Egalement alerté par l'ASMA, l'animateur Stéphane Bern a envoyé une missive au conseil municipal de Hochfelden, dans laquelle il fait "part de (son) indignation et de (sa) colère" face à cette "décision de démolir cette maison alsacienne". Décision "d'autant plus regrettable" selon lui, que son maintien ne remettrait "aucunement en question" le projet du parking. Et permettrait à un jeune couple de la transformer "en bâti écologique de référence du 21e siècle."
La lettre de Stéphane Bern, partagée par l'ASMA sur sa page Facebook.
Des habitants partagés, mais qui hésitent à donner leur avis
Dans la commune, le projet de démolition a ses partisans. Des habitants qui estiment que cette maison "peut très bien être détruite", car elle n'est "pas forcément très remarquable".

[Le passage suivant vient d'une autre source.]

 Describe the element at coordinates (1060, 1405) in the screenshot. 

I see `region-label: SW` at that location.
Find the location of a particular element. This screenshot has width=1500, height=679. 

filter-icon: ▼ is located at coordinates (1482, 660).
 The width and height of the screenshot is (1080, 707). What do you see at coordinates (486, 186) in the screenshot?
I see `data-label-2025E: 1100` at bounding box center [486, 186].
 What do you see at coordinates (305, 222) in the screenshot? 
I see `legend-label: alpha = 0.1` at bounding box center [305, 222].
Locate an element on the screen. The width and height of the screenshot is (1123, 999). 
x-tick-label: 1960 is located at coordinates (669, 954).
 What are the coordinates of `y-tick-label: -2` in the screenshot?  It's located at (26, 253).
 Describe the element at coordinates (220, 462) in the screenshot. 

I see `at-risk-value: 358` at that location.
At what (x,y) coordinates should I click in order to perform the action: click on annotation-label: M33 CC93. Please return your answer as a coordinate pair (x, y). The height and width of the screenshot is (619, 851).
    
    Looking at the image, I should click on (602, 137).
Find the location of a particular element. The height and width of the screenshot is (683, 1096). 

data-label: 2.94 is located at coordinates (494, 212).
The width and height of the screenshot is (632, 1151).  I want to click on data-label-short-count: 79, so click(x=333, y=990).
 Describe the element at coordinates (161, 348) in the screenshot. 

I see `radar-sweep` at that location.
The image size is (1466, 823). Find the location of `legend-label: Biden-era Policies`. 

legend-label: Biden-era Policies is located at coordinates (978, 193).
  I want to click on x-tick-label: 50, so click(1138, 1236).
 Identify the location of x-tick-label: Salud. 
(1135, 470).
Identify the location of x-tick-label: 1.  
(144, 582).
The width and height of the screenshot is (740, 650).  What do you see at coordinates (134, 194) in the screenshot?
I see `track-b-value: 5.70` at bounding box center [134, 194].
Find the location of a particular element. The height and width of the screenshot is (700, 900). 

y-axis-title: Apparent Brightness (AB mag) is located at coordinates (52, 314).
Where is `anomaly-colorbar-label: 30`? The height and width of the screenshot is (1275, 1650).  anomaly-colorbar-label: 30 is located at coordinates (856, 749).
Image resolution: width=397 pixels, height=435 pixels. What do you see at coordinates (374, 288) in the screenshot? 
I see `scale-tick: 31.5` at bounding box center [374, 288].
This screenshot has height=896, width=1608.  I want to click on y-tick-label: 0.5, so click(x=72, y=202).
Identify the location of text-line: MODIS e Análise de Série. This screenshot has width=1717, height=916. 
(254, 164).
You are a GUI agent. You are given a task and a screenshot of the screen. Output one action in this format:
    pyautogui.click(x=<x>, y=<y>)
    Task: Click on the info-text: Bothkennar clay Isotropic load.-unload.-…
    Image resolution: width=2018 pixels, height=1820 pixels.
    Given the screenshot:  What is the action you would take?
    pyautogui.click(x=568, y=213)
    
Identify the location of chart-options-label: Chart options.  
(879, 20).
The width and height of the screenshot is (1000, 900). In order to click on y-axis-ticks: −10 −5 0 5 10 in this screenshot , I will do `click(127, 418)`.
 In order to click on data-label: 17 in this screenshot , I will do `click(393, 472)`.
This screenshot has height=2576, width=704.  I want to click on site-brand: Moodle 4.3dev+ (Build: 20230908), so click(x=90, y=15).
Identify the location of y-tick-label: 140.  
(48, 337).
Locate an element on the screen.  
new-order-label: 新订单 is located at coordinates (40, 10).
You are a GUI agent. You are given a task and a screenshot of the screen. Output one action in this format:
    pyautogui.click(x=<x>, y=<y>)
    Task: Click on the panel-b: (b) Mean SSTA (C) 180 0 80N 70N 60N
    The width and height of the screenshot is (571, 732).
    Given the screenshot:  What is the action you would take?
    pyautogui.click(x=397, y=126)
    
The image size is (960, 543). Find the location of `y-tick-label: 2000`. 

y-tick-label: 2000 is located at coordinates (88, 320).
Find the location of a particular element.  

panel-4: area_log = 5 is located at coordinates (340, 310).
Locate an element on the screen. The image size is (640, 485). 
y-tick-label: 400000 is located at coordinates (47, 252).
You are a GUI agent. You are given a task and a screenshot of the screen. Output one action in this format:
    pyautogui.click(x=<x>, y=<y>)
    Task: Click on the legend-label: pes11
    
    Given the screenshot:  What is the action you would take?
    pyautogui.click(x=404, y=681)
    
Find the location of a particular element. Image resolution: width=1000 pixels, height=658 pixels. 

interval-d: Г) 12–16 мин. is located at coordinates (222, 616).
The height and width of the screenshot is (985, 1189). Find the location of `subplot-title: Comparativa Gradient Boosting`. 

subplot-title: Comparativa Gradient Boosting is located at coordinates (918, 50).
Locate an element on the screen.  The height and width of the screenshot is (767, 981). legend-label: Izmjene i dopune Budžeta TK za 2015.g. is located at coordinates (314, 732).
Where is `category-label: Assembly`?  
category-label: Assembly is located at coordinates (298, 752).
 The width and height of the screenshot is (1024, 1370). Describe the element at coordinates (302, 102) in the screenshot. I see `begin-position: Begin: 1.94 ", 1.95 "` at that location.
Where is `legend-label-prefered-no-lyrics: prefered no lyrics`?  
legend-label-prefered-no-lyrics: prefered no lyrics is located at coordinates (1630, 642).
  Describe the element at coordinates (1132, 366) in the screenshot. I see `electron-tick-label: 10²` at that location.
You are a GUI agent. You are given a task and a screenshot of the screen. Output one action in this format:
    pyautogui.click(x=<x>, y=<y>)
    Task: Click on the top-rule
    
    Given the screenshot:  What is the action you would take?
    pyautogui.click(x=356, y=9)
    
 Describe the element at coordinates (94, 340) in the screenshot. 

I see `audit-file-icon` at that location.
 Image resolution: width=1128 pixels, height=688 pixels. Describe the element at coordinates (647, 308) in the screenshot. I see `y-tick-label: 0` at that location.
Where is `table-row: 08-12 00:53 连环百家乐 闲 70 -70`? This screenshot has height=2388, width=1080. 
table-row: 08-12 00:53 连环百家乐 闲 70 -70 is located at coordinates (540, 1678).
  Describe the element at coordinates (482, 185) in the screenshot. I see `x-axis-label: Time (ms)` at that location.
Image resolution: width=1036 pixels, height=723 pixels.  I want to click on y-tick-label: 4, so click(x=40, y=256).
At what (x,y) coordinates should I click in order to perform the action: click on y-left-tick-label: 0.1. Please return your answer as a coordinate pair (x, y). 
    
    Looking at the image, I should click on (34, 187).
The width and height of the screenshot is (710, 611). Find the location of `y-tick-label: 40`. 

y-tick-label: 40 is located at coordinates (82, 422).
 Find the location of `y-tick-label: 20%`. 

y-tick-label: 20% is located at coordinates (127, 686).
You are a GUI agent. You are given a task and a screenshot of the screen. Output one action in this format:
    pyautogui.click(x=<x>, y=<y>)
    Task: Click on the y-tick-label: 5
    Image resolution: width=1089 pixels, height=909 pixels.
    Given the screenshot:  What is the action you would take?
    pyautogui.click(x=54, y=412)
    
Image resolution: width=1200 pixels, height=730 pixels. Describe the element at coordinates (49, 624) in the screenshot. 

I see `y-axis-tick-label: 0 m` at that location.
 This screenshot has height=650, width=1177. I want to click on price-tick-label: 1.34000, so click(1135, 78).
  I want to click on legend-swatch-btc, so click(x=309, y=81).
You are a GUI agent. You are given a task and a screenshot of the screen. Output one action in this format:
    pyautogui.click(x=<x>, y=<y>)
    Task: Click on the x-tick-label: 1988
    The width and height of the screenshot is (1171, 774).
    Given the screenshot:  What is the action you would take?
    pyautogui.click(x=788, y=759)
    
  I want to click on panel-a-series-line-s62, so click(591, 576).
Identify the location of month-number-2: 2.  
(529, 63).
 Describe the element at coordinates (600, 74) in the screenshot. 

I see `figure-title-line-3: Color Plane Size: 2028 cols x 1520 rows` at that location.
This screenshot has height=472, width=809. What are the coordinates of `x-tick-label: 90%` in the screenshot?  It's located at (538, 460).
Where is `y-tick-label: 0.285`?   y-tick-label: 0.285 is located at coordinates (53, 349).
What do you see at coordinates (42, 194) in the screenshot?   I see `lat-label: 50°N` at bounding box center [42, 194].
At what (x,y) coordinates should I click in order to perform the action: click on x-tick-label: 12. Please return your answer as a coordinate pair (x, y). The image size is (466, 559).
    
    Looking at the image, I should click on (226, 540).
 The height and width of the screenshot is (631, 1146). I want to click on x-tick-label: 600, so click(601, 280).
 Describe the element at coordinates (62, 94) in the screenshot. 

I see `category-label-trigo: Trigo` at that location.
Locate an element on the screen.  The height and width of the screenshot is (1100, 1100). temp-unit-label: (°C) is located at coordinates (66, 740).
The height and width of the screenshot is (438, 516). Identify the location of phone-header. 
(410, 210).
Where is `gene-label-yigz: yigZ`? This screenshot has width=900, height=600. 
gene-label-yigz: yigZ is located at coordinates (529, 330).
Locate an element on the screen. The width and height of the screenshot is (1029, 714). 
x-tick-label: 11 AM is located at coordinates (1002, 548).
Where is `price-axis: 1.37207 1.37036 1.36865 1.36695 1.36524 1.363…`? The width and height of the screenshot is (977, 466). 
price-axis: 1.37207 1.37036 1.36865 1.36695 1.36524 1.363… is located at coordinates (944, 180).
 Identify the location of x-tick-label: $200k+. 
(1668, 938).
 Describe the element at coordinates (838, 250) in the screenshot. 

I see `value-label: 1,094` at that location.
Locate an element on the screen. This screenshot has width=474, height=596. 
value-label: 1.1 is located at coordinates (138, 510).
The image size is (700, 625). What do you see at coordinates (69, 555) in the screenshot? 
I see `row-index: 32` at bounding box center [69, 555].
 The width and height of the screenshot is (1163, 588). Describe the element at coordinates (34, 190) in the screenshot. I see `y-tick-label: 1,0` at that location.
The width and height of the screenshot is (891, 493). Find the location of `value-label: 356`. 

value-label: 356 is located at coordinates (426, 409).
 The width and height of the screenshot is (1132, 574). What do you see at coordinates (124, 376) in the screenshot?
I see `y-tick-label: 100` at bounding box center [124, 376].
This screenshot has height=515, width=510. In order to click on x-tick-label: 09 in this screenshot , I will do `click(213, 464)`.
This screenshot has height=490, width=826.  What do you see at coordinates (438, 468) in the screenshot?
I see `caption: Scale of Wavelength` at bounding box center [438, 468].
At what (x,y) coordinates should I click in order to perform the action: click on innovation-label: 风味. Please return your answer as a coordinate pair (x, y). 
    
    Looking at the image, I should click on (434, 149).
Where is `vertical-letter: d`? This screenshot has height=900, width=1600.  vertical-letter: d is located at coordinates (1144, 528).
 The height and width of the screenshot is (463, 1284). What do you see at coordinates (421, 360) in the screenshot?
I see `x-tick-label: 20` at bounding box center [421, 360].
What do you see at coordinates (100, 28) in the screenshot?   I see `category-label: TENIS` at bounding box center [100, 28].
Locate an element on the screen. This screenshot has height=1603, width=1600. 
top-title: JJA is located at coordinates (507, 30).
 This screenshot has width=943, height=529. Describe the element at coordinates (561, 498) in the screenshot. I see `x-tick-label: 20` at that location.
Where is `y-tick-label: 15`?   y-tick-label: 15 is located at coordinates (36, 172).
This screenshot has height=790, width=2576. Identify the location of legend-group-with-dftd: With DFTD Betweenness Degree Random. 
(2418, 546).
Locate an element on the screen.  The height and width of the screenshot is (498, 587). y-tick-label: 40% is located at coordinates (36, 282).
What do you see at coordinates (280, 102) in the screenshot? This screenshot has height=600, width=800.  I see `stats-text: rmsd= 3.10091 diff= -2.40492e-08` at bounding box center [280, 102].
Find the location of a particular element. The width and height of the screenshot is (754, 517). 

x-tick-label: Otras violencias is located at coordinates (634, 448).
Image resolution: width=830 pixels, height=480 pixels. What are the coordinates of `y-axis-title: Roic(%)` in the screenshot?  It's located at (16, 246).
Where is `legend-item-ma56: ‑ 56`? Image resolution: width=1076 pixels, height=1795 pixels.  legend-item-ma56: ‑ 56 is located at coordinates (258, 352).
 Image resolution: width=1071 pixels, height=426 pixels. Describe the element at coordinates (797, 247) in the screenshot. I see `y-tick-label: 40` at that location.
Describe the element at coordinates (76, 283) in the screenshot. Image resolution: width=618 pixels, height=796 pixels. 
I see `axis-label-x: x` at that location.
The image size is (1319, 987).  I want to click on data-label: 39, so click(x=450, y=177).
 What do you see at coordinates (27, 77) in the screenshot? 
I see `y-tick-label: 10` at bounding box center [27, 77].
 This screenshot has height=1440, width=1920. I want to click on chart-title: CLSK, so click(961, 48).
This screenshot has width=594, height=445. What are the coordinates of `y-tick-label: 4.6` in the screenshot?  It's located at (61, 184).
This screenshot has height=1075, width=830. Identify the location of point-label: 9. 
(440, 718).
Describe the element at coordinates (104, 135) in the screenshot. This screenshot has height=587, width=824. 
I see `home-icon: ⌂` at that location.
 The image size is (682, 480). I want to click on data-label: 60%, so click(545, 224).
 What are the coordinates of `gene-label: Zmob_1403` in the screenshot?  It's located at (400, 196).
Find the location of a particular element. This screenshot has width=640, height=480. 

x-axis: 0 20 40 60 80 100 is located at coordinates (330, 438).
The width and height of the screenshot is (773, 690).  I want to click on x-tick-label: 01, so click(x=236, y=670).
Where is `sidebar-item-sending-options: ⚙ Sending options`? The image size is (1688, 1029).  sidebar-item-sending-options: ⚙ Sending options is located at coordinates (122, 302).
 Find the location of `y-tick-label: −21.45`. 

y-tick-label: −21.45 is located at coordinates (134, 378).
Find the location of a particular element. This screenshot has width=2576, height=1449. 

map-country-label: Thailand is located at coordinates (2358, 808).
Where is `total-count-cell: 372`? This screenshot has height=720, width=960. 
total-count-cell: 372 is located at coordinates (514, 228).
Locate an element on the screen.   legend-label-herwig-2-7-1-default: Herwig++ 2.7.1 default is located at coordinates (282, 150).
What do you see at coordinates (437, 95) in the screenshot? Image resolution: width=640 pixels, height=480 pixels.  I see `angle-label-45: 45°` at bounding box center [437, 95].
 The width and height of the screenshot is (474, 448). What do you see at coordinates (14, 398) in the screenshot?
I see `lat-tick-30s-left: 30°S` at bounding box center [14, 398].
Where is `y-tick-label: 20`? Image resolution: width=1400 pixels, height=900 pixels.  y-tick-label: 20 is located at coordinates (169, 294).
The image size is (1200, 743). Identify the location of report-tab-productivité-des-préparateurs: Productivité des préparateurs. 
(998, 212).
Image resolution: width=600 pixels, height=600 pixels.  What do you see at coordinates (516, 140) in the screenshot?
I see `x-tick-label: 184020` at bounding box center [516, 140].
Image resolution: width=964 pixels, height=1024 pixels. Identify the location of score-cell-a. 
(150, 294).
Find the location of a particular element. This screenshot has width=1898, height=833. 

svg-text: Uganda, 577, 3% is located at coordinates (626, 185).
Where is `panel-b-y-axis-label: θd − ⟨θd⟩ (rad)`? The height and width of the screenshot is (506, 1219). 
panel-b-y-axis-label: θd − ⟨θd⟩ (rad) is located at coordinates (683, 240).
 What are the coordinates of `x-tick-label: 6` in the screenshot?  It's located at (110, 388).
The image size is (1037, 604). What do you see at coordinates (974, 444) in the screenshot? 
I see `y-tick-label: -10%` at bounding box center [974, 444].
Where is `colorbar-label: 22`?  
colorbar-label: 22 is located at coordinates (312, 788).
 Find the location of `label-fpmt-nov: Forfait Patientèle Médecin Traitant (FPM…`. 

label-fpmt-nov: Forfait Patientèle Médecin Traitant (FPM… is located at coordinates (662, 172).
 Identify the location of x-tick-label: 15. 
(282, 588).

Mais de nombreux Hochfeldois ne sont pas d'accord. "C'est dommage, c'est quand même un patrimoine à préserver, des maisons qui ont déjà du vécu" a expliqué un habitant à France 3 Alsace.
Et un autre de renchérir : "C'est le patrimoine et l'argent public qu'on envoie en l'air pour démolir une bâtisse qu'on pourrait rénover." Mais beaucoup de personnes, partageant cet avis, ont refusé de s'exprimer à visage découvert.
Contacté par nos soins, le maire d'Hochfelden, de son côté, n'a pas souhaité apporter de commentaire à ce sujet.
L'ASMA se bat régulièrement pour des dossiers de ce genre. En avril dernier, elle avait réussi à sauver une maison à Brumath. Mais en 2020, une autre avait été démolie à Geudertheim. Et selon l'association, plus de 300 maisons à colombages seraient détruites chaque année en Alsace.